Rhino population and Poaching patterns in Kaziranga:
Till 20th century:
- Kaziranga lost over 500 rhinos in the last two decades of the twentieth century.
Start of the new Millenium:
- The situation improved in the new millennium when an average annual loss to poaching came down to single digit by 2006.
- The park reported a healthy population of 1,855 rhinos in 2006.
- However, a curious pattern of increased poaching immediately after the results to the State (2006 and 2011) and Central elections (2009 and 2014), points to possible political patronage to poachers in exchange for political work.
- As a result, poaching increased after 2006.
- Poaching made a comeback after 2006, and between 2009 and 2015, at least 170 rhinos were poached.
- However, the conservation efforts also showed results, with Kaziranga reporting the biggest jump in rhino numbers.
- From 1,855 in 2006, the population swelled to 2,401 in 2015.
Grip on poaching since 2016:
- The part reported only 27 cases since 2016, and only nine since 2017.
Reasons for fall in poaching
Insiders attribute the recent drop in poaching to two factors:
- Check on informers who have gone rogue:
- The civil administration uses informers to control poaching.
- However, they apparently turned hostile, and in connivance with their controllers, they were shielding poachers in return for big protection money.
- They have now been reined in by the anti-poaching enforcers.
- Breaking of political patronage to the poachers:
- Earlier, the political leaders offered political patronage to monetise Kaziranga’s rhinos in exchange for various electoral services.
- The present government is said to have broken this patronage, and the efforts are showing results.
Putting a complete stop to poaching is not easy:
Kaziranga and its rhinos still remain very much in the grip of both commercial and political interests.

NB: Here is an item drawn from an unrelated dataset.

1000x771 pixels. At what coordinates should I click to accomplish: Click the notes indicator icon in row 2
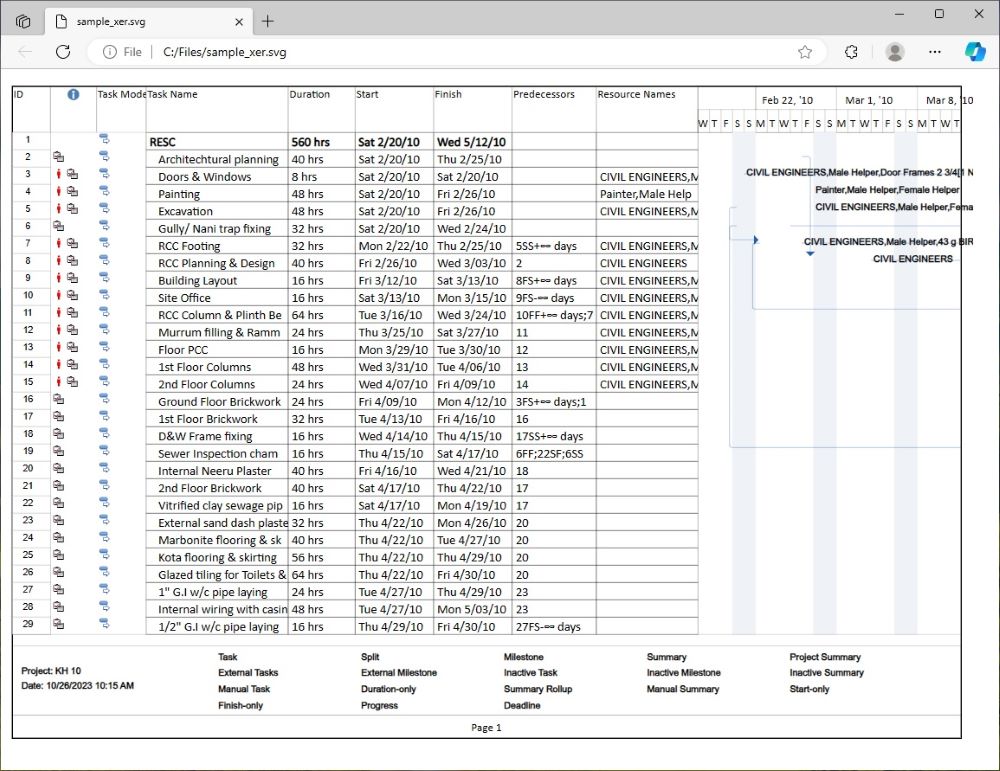click(x=58, y=158)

The poaching won’t be easy to end due to following reasons:
- Easy to poach:
- Rhinos are said to be far easier to poach than animals like tigers and elephants, and far more valuable.
- Highly valuable:
- A carton of horns fetches as much as a carload of tiger derivatives or elephant tusks.
- Naturally, poaching syndicates will not give up easily.

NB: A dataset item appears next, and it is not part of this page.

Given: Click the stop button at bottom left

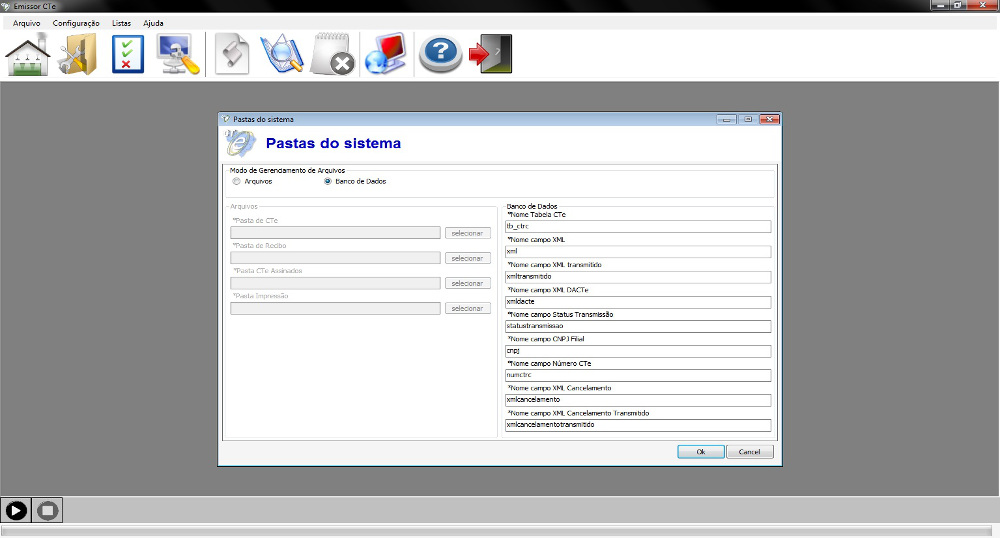Looking at the screenshot, I should click(47, 510).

- Ever-changing smuggling routes:
- The operators have switched route to ferrying consignments from the Dimapur-Kohima-Imphal to another route through Arunachal Pradesh along the northern boundary of Assam and then down to Nagaland.
- Some are also active on a third route through Silchar.
- A few have recently shifted focus to North Bengal as well.
- Involvement of insurgent groups:
- Local insurgent groups have found it easy to use Rhino horns to strike cashless arms deals with operators in Myanmar.
- The United Liberation Front of Asom (ULFA) is said to have wiped out the rhino population in Burachapori forests, while the National Democratic Front of Bodoland (NDFB) is said to have emptied the Manas National Park.
- More recently, a number of former militants, along with members of the Karbi People’s Liberation Tigers and Kuki People’s Army targeted Kaziranga’s rhinos.
- Local Islamist groups such as the Muslim United Liberation Tigers of Assam have also started targeting the Rhinos.
- Involvement of Bangladeshi groups:
- Harkat-Ul-Jihad-al-Islami and Jamaat-ul-Mujahideen Bangladesh have also jumped in.
- Local population unhappy with killing of poachers:
- Local population around Kaziranga consists of mostly tribals and Muslims, which is also home to many poachers.
- Violent eviction drives against encroachers are also common.
- Since the late 1960s, hundreds of alleged poachers have been gunned down.
- In 2010, Assam extended legal protection against prosecution to staff who kill poachers, after which number of poachers killed increased manifold.
- There are allegations that many killings of poachers are in fact staged murders.
- The killing spree did not have the desired effect as poaching scaled an all-time high by 2013-14.
- Alienation of the minorities:
- The anti-migrant rhetoric against alleged Bangladeshis is alleged to have displeased the minorities.
- There are also allegations that of selective compensation to only the Hindus among the evicted.
- These are said to have alienated the minority population in villages around the park.
- Winning over hostile locals would be helpful:
- While the park management has every reason to guard against the hostile neighbours, their hostility is a huge liability in anti-poaching efforts.
- Winning their support over time can be the best insurance against poaching.